▶ _Textabschnitt_:
Im Haupthof befinden sich eigenartige Skulpturen, in einem alten Cadillac sitzt ein uraltes Pärchen, sicher Dali und seine Gala, von der Decke des Fahrzeugs tropfte Wasser auf Plastikpflanzen. Aus dem Kühlergrill ertönte bizarre Kirchenmusik, die überhaupt nicht dorthin passte, aber das ist das Wesentliche an Dalis Kunst: Vieles gehört nicht dorthin, wo es ist.
Auf einer riesigen Leinwand sah ich ein Bildnis von Dalis Muse Gala, der nackte Oberkörper hatte ein viereckiges Loch, ein Symbol, das Dali oft verwendet hat. Oberhalb des Lochs wächst ein Baum, höchst bemerkenswert und frei interpretierbar. Selbst aus etwas, das eigentlich fehlt, kann noch etwas wachsen. Wie gesagt, das, was sich in mir bewegt, ist wichtig, nicht das, was Dali bezwecken wollte.

Es wurde noch bizarrer, in einem Raum musste man eine Treppe hinauf steigen. Oben angelangt, stand ein Dromedar, an deren Bauch eine riesige Lupe auf Augenhöhe hing. Wenn man durch diese hindurchschaute, bekam der Raum darunter ein Gesicht, das Sofa war der Mund, zwei Feuerstellen bildeten die Nase, zwei Gemälde an der Wand die Augen. Das Ganze wurde auf eigenartige Weise von einer riesigen Perücke umrahmt, die blonden Haare waren zu Zöpfen gebunden. Sehr niedlich.
Sicher, die Gegenstände hatten dort auch vorher gestanden, dort oben jedoch bekamen sie erst den Zusammenhang und Sinn. Manchmal muss man eben die Perspektive ändern, um richtig zu sehen, sonst erkennt man nur unbedeutende Einzelheiten, deren Zusammenhang völlig unklar bleibt.

▶ _Schriftliche Aufgabe_: Führe den Text über die Besichtigung von Dalis Kunstwerken im Anschluss an seinen letzten Satz weiter.

▶ _Zeigedaten zum Ziel_:
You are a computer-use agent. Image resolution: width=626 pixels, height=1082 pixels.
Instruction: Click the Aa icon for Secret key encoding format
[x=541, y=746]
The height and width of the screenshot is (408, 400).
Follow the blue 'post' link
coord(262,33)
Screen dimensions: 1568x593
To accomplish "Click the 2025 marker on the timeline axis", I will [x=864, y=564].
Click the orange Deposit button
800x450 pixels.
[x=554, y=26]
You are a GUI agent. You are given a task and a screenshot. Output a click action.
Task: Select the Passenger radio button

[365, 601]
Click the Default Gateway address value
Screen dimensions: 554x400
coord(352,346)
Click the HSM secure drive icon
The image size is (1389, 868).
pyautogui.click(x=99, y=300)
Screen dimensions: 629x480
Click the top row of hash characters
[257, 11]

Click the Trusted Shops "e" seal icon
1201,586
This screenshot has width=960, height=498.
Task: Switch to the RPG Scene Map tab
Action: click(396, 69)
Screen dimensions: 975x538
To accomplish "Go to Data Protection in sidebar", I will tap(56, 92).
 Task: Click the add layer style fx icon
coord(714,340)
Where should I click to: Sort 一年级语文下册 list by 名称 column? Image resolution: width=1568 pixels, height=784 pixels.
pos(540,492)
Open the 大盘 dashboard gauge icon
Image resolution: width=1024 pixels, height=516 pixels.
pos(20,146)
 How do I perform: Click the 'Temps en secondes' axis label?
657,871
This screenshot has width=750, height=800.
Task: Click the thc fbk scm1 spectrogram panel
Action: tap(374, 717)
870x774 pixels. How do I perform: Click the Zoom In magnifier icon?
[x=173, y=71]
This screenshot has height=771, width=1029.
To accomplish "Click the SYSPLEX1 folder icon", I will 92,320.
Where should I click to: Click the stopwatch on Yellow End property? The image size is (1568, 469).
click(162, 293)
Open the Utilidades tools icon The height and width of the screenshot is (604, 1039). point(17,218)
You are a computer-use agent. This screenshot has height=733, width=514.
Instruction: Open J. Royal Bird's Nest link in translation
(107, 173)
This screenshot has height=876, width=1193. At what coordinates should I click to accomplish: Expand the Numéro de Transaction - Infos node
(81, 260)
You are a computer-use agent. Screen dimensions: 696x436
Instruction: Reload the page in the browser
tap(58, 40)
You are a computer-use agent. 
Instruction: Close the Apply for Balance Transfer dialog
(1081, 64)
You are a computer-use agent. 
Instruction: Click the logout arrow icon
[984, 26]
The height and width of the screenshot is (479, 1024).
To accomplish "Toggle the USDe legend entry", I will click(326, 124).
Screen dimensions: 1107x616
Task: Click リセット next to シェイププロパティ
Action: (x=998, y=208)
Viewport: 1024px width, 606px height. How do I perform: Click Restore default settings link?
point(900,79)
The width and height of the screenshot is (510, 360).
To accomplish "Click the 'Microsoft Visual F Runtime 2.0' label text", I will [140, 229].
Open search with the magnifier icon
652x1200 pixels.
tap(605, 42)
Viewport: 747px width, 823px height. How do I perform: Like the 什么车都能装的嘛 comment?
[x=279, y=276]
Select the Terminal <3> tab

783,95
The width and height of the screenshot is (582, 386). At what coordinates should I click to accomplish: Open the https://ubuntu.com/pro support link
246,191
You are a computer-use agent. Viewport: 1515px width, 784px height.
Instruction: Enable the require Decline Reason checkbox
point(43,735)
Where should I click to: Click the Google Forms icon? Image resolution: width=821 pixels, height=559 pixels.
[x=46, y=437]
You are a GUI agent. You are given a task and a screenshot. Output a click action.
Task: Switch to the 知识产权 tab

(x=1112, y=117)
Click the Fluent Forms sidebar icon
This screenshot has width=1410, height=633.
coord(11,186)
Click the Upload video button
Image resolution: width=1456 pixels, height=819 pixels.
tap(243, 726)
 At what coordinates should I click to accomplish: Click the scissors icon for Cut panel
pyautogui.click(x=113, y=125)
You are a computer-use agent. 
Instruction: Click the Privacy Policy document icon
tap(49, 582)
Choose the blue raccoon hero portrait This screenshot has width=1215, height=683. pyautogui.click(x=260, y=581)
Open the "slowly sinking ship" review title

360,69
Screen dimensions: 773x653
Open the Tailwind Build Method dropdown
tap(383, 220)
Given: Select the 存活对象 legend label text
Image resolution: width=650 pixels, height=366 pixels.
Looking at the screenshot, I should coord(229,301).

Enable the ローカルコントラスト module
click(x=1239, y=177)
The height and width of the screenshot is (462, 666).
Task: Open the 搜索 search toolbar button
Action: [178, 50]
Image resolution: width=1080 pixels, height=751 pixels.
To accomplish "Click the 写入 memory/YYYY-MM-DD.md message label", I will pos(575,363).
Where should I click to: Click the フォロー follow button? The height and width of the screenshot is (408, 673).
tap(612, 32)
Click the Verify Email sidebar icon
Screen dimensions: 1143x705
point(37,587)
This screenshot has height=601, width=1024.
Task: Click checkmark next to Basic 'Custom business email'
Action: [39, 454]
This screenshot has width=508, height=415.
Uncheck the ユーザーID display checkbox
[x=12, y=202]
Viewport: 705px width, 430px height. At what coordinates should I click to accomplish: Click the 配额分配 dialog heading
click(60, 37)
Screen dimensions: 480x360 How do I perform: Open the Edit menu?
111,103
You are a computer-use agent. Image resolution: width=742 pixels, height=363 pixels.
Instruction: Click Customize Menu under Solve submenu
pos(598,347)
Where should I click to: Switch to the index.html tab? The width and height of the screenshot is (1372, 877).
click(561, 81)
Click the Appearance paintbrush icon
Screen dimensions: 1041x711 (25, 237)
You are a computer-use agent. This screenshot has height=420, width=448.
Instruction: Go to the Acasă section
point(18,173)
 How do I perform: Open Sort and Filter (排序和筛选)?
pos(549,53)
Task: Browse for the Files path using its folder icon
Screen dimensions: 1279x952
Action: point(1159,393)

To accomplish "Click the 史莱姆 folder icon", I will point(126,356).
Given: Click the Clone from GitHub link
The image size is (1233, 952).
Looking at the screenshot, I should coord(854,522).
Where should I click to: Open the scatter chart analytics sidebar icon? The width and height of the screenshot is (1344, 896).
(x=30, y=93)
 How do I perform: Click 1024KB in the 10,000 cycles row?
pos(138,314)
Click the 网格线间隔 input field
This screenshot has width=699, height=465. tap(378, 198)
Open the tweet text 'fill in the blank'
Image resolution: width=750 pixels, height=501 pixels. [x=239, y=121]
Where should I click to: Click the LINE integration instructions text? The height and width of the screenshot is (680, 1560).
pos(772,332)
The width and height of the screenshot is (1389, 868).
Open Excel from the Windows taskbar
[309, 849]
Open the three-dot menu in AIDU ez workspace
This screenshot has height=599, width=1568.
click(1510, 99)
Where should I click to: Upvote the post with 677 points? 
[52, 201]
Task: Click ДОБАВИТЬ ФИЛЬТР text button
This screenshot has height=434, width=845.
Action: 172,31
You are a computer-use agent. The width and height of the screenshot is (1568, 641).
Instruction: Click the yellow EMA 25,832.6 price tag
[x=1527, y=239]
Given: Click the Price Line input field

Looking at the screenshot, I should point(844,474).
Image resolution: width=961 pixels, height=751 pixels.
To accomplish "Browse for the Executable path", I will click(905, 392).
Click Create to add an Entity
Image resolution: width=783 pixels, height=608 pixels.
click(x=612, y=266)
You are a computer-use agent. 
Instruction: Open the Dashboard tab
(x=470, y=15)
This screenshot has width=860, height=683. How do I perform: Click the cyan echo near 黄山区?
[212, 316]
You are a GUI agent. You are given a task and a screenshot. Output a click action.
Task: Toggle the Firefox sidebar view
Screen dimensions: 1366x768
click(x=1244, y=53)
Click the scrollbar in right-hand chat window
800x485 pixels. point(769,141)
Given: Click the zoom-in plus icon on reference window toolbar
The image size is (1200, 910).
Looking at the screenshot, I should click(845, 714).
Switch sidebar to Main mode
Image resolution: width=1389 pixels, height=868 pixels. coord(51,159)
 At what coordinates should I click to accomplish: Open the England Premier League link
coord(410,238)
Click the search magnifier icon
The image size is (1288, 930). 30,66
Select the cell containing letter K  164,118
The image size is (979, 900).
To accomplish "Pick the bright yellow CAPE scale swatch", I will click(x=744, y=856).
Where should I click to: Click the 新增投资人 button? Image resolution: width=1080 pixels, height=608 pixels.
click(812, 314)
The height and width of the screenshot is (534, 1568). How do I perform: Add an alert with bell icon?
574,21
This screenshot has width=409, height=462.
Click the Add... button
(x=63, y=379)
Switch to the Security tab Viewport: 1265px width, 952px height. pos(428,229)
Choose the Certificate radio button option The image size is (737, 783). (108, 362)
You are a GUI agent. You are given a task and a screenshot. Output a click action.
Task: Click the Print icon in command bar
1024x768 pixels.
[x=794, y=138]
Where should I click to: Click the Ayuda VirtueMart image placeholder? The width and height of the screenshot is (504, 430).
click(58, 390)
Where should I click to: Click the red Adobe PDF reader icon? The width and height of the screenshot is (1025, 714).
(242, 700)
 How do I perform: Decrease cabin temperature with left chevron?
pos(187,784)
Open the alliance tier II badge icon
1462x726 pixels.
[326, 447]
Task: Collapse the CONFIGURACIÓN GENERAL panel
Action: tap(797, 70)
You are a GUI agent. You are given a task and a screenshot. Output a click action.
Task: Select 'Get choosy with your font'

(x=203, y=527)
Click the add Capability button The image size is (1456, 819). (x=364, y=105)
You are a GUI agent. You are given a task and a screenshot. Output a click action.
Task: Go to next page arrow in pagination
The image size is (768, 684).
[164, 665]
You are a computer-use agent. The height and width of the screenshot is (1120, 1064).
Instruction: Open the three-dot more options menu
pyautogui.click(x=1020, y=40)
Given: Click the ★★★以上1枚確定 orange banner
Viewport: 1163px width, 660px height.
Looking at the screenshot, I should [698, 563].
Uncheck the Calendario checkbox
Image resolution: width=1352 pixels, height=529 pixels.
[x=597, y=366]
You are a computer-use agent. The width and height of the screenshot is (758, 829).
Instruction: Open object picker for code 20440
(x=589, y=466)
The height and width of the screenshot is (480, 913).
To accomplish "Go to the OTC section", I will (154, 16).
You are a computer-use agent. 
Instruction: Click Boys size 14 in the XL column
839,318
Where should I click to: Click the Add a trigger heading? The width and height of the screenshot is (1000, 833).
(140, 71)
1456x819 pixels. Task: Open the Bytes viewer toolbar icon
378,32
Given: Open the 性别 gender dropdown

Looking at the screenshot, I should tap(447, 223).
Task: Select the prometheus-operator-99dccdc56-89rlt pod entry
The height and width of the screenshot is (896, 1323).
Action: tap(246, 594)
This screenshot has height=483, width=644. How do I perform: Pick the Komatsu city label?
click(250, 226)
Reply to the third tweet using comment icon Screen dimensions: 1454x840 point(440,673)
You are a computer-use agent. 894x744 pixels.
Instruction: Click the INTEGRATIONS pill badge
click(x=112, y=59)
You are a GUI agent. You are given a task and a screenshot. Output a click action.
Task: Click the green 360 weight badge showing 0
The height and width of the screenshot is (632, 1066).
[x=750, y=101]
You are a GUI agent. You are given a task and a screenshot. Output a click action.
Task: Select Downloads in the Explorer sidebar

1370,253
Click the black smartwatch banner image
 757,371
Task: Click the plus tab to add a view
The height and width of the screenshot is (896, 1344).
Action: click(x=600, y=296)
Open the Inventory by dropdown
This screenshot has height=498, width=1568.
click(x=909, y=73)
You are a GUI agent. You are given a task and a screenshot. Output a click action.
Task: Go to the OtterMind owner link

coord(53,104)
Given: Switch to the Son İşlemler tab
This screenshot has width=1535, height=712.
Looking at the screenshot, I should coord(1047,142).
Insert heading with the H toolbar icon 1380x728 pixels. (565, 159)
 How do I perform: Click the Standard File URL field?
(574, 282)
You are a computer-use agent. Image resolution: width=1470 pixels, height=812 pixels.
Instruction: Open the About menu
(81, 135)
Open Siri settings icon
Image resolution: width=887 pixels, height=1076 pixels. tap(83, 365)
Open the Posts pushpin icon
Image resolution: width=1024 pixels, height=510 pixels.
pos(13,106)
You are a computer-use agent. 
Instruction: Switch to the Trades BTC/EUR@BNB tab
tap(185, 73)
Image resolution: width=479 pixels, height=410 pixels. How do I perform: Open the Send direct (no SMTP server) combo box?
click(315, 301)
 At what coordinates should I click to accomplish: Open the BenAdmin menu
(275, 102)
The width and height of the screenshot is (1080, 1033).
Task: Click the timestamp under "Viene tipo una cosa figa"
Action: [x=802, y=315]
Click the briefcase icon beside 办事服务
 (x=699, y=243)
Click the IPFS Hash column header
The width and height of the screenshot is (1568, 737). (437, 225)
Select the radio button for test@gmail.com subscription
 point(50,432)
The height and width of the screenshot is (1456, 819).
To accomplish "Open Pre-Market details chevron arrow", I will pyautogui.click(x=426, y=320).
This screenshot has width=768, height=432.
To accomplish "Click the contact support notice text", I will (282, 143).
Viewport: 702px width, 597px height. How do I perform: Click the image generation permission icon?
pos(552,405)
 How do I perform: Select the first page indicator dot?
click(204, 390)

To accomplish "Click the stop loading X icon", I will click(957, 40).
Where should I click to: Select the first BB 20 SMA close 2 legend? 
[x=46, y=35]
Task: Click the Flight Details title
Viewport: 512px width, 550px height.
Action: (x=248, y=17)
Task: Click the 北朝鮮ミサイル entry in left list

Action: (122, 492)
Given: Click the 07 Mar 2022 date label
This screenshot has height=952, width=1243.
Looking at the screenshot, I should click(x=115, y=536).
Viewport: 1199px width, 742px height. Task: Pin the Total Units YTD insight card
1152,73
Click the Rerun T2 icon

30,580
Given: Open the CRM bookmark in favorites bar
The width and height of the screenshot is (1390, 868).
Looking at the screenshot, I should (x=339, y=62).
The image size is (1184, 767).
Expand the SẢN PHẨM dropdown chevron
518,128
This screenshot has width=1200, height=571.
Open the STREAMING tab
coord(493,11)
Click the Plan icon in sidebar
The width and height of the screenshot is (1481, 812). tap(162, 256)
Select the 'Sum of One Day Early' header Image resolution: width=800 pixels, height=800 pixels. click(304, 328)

▶ _Antwort_:
Es ging in dieser Form weiter, eigentlich war meine Aufmerksamkeit bereits eingeschränkt. Denn jedes von Dalis Werken erzählt eine Geschichte, es ist aufregend, jedes Mal kann man auf Reisen gehen, Abenteuer erleben. Dazu braucht man Zeit, und wenn ich ehrlich bin, genügte es vollkommen, sich auf zwei oder drei seiner Werke zu konzentrieren. Damit wäre ein Tag ausreichend ausgefüllt und sinnvoll genutzt. Ich aber verschaffte mir einfach einen weiteren Überblick, sah die ungewöhnlichsten Werke, betrachtete die Federn von körperlosen Rebhühnern, Baguettes auf Köpfen und immer wieder Löcher in den Körpern.
In einem Raum hat Dali ein Fresko in Rennaissance-Manier an die Decke gemalt. Die Bilderwelt verwirrte mich immer mehr, freizügig, surreal, die berühmten Elefanten mit Insektenbeinen tauchten hier auf, ebenfalls die tropfenden Uhren. Diese bunte Welt zog mich immer mehr in den Bann, zeigte mir aber auch meine Grenzen. Was mich unglaublich beeindruckte, ist die Tatsache, dass Dali sich niemals auf nur eine Art, Kunst auszudrücken, beschränkte. er malte und zeichnete, ob in Öl, Wasserfarben, Kohle oder Tinte, er kreierte Möbel, erschuf Skulpturen, verarbeitete Metall, entwarf Schmuck. Ein universeller Geist, der keine Grenzen kannte. Seine Schmuckstücke sind im Museum um die Ecke ausgestellt.
Ich jedenfalls erlebte vier herrliche Stunden in diesem Museum, mehr habe ich nicht geschafft. Irgendwann wird es zu viel, die Eindrücke sind unbeschreiblich intensiv und erschöpfend, eine Art Overkill, der gut tut.

Nach dem Museumsbesuch lief ich noch wie betäubt durch den Ort, er ist eigentlich sehr schön. Da es Samstag war, gingen viele Leute einkaufen, so dass ich es vorzog, mich auf den Weg zu machen.
Nun bin ich wieder auf einem Campingplatz, einer dieser Orte an der Costa Brava, der perfekt organisiert und animiert ist, an dem ich morgen einen Tag ausruhen werde.
Auch wird es Zeit, meinen Aufenthalt in Spanien Revue passieren zu lassen, denn die französische Grenze ist nur noch wenige Kilometer entfernt. Aber dafür ist Morgen noch Zeit, denn heute wird meine Aufmerksamkeit wieder meinem Roman gelten.
Es war ein wunderbarer Tag, was für ein toller Abschluss meines Aufenthalts in Spanien.